**WORK ORDER**
Can you rewrite the data from its start through the line containing "This screenshot has width=453, height=721.", renaming "an element" to "a widget" and leaving everything else unchanged?

[Stored data entries]
┌──

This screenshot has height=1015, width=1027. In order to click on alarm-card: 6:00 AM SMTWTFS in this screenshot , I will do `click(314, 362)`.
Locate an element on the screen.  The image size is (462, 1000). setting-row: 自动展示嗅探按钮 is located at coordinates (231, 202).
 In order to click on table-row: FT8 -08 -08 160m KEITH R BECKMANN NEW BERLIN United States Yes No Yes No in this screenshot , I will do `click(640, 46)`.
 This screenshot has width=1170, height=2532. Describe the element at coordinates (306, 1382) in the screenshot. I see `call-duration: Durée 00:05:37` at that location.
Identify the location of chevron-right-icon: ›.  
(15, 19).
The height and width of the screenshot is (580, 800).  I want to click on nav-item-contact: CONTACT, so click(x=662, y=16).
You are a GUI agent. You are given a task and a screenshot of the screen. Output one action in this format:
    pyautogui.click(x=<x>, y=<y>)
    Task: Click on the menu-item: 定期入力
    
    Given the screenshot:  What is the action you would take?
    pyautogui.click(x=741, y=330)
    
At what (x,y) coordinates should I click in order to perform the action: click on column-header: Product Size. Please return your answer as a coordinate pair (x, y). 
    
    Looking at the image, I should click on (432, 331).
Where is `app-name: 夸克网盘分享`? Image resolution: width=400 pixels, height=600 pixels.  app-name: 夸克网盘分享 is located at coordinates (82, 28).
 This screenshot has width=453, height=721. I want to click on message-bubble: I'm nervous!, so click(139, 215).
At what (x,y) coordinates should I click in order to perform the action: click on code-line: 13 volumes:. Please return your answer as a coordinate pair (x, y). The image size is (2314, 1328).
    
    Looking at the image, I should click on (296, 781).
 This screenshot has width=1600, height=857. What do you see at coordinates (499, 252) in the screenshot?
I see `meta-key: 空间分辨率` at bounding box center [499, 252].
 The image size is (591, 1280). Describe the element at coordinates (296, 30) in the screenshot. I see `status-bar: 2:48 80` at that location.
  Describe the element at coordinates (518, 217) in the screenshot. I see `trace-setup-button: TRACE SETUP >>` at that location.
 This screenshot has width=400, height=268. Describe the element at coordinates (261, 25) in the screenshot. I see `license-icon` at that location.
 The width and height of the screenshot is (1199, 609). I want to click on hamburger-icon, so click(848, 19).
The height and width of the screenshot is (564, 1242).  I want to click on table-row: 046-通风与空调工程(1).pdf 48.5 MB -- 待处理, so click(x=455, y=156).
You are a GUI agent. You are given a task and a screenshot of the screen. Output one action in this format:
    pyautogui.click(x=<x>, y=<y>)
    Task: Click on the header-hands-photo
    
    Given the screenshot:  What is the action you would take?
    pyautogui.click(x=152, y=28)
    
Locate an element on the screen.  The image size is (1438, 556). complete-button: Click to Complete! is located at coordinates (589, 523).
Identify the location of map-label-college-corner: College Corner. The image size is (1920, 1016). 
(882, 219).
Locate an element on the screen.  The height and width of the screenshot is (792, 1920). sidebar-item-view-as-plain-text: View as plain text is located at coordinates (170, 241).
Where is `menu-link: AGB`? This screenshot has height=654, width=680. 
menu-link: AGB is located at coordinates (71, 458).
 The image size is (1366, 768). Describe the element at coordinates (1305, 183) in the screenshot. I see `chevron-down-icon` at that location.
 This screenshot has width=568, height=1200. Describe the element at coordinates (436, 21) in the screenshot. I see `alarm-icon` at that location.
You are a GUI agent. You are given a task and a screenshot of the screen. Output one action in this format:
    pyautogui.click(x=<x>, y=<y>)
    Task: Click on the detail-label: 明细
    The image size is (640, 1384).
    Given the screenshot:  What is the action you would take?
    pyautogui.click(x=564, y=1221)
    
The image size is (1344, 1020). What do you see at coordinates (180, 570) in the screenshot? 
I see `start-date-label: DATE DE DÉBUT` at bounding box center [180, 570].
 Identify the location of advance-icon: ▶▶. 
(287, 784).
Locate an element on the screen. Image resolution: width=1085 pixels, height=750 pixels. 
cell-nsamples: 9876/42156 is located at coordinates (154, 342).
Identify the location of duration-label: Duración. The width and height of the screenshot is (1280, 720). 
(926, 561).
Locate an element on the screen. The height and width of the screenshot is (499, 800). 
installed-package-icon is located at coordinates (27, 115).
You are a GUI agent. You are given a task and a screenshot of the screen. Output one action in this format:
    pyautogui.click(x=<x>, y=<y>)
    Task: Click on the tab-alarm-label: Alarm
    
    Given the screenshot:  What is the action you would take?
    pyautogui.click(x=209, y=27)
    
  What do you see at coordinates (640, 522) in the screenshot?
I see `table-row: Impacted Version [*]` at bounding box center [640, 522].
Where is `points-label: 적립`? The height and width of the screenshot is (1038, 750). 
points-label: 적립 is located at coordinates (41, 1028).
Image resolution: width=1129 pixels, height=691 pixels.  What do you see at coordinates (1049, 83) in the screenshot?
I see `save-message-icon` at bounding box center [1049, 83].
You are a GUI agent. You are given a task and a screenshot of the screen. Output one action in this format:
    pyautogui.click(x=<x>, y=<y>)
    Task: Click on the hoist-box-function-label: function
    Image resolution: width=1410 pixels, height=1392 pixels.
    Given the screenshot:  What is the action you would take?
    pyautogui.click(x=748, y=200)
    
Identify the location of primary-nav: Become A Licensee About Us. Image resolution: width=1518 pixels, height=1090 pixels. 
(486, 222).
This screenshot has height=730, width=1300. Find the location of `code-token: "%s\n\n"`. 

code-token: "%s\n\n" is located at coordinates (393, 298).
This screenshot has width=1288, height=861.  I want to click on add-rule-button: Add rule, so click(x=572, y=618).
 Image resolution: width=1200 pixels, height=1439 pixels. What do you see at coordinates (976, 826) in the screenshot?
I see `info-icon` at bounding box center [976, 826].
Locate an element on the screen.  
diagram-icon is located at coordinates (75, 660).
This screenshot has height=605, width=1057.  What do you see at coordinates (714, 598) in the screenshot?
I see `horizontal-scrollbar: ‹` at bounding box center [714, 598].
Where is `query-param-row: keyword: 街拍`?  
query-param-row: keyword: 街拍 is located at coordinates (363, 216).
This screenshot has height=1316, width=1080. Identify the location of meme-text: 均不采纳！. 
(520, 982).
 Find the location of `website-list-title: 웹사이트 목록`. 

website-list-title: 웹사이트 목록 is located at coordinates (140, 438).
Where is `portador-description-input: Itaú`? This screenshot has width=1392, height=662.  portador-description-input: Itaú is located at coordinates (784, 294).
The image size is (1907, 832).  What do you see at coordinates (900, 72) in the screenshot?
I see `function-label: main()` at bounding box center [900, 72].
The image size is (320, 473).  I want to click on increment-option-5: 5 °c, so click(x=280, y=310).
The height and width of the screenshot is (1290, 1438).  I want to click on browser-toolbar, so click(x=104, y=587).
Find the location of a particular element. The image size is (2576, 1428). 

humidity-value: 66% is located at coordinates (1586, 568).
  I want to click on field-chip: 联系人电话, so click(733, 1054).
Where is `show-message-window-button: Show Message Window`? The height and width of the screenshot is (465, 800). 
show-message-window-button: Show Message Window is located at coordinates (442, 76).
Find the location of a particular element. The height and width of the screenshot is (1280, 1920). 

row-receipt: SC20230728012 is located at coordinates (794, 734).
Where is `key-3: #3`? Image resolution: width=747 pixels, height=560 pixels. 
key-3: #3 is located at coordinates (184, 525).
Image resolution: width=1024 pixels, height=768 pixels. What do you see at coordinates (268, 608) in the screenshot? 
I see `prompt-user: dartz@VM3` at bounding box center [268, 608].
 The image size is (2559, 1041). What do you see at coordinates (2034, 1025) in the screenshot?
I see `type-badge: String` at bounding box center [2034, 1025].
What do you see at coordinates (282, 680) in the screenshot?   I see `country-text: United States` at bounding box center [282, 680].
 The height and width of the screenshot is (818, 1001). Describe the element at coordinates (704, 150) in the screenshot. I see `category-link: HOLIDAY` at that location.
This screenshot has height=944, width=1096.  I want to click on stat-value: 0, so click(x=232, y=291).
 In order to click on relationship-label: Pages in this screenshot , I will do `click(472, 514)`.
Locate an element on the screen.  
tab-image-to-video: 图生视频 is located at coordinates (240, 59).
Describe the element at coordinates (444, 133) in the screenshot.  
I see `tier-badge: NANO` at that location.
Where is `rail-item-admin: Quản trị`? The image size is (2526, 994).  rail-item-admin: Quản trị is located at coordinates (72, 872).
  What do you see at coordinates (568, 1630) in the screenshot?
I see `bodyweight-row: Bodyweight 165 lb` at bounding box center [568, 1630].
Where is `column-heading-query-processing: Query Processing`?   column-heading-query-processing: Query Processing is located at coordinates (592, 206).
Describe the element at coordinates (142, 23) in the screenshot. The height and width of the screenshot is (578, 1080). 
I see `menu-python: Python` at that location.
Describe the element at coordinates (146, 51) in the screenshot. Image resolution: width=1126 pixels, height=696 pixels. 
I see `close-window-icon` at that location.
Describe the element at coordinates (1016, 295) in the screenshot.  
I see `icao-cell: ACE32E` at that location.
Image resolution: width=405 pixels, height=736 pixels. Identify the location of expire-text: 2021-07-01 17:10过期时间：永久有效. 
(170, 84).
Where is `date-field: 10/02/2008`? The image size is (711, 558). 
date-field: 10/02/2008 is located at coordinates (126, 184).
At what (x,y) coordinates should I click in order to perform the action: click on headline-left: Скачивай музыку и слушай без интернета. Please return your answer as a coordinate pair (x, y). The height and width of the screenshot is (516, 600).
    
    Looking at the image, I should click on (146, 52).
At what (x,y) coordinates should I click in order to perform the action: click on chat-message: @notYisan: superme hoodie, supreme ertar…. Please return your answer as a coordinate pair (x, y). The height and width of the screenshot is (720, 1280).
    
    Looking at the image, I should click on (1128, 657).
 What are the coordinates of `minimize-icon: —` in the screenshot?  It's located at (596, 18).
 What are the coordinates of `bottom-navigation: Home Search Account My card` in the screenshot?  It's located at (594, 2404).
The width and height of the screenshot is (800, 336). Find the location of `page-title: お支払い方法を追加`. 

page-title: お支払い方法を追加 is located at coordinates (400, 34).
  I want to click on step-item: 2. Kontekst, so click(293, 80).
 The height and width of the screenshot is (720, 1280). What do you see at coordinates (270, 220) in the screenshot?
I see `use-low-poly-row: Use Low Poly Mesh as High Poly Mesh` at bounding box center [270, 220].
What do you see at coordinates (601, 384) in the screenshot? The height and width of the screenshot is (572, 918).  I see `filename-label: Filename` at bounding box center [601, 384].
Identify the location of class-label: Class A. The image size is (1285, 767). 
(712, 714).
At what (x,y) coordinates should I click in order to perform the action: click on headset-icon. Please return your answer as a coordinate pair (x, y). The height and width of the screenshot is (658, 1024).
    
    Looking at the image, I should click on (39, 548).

└──

**ANSWER BOX**
This screenshot has height=1015, width=1027. In order to click on alarm-card: 6:00 AM SMTWTFS in this screenshot , I will do `click(314, 362)`.
Locate a widget on the screen.  The image size is (462, 1000). setting-row: 自动展示嗅探按钮 is located at coordinates (231, 202).
 In order to click on table-row: FT8 -08 -08 160m KEITH R BECKMANN NEW BERLIN United States Yes No Yes No in this screenshot , I will do `click(640, 46)`.
 This screenshot has width=1170, height=2532. Describe the element at coordinates (306, 1382) in the screenshot. I see `call-duration: Durée 00:05:37` at that location.
Identify the location of chevron-right-icon: ›.  
(15, 19).
The height and width of the screenshot is (580, 800).  I want to click on nav-item-contact: CONTACT, so click(x=662, y=16).
You are a GUI agent. You are given a task and a screenshot of the screen. Output one action in this format:
    pyautogui.click(x=<x>, y=<y>)
    Task: Click on the menu-item: 定期入力
    
    Given the screenshot:  What is the action you would take?
    pyautogui.click(x=741, y=330)
    
At what (x,y) coordinates should I click in order to perform the action: click on column-header: Product Size. Please return your answer as a coordinate pair (x, y). 
    
    Looking at the image, I should click on (432, 331).
Where is `app-name: 夸克网盘分享`? Image resolution: width=400 pixels, height=600 pixels.  app-name: 夸克网盘分享 is located at coordinates (82, 28).
 This screenshot has width=453, height=721. I want to click on message-bubble: I'm nervous!, so click(139, 215).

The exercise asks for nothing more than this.